# [Tasks for this exercise]
A – In the passage on Robinson's bans, what does Peter McLoughlin say he worked as before his view of British universities changed?
B – Retype part of the passage on Robinson's bans, starting at "Perhaps more interesting" and ending at "biography on Amazon).".

# [Text excerpt]
I do confess, though, to being baffled as to what Robinson has done in the past few weeks that prompted such concerted action, not least because it isn't clear that he was barred from these platforms for breaking the law. The contempt allegation relates to a video Robinson posted on Facebook last May and, in any case, the decision to proceed with his prosecution was announced after he was banned from the platform.
Perhaps more interesting than the social media ban, though it attracted less attention, was Amazon's decision to withdraw Robinson's anti-Islam book from sale. I very much doubt that it is a riveting read. The book's blurb is a mixture of conspiracy theory and self-help, promising the reader that they will "understand the Qur'an within minutes instead of months," and to unveil secrets that Western elites have "had proof of for over 150 years." It claims to provide "the knowledge to make politicians find some backbone."
Robinson's co-author, Peter McLoughlin, says he worked as a postgraduate researcher and teacher in several British universities, before realizing that they were hotbeds of "cultural Marxism" (a phrase that appears several times more in his self-penned biography on Amazon).
I spent some time trawling through McLoughlin's page on Gab. It is mostly inane for the same reason that most social media is inane: Nobody is a genius if one can read their every passing thought. But he is well within the nexus of the alt-right. Amazon suggests that, if I like his books, then I might like Pamela Geller, Robert Spencer and Milo Yiannopoulos.

Saved data entries:
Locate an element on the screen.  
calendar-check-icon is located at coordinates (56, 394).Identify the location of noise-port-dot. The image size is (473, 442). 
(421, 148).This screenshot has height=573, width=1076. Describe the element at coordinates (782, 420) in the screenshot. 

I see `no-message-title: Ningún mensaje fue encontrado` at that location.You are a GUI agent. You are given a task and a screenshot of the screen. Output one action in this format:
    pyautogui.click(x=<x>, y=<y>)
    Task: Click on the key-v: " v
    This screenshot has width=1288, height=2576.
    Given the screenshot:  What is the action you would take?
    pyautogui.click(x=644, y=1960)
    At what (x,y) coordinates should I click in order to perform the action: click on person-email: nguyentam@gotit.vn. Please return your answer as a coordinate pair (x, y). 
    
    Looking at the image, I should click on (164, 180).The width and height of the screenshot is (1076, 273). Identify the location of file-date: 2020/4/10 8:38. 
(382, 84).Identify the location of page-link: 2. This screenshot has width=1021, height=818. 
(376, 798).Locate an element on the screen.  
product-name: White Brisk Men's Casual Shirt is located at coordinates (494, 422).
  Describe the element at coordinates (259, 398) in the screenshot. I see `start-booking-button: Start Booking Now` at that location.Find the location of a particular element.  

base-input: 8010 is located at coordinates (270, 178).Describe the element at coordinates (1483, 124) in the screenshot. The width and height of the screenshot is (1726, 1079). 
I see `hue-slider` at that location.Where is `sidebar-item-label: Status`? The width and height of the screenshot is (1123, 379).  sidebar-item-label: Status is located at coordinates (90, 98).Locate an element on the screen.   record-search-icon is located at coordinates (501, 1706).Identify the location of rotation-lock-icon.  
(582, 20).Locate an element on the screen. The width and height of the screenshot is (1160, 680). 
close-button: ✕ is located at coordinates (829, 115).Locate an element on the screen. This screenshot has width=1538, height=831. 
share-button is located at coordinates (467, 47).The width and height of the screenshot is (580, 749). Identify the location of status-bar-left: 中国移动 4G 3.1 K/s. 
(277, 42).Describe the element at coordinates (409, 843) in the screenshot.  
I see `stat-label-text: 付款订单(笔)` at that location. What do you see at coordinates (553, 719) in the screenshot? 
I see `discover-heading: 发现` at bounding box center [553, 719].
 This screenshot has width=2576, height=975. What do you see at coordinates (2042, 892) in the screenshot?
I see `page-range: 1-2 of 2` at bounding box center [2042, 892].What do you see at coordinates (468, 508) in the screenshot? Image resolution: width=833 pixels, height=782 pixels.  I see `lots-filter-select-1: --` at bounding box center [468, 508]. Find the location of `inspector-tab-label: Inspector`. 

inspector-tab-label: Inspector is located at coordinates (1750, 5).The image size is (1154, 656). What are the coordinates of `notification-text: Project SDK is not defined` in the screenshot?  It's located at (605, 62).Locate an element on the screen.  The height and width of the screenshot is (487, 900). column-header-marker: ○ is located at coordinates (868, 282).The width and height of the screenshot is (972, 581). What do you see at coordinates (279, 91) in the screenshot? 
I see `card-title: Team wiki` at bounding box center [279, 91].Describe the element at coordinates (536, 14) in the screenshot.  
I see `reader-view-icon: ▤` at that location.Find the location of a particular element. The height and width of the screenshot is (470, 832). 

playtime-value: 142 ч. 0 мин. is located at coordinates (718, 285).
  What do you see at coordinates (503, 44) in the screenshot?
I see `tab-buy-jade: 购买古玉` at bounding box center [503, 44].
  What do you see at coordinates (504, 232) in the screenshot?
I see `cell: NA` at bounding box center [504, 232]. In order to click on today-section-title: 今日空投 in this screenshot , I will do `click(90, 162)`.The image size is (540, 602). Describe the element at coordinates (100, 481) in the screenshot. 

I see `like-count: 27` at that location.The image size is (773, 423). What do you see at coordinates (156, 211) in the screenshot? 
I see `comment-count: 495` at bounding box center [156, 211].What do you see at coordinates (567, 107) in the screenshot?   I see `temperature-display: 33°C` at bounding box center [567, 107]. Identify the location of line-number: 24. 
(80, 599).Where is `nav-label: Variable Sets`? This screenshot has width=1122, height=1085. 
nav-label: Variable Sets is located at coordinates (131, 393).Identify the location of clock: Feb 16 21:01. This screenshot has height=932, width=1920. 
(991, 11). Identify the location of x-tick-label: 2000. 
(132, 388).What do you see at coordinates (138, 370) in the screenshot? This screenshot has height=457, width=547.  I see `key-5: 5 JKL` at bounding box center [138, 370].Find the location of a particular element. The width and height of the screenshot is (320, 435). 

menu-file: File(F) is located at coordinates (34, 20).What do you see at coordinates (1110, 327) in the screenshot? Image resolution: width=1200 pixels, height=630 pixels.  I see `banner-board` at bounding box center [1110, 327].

# [Exercise solutions]
A – A postgraduate researcher and teacher in several British universities.

B –
Perhaps more interesting than the social media ban, though it attracted less attention, was Amazon's decision to withdraw Robinson's anti-Islam book from sale. I very much doubt that it is a riveting read. The book's blurb is a mixture of conspiracy theory and self-help, promising the reader that they will "understand the Qur'an within minutes instead of months," and to unveil secrets that Western elites have "had proof of for over 150 years." It claims to provide "the knowledge to make politicians find some backbone."
Robinson's co-author, Peter McLoughlin, says he worked as a postgraduate researcher and teacher in several British universities, before realizing that they were hotbeds of "cultural Marxism" (a phrase that appears several times more in his self-penned biography on Amazon).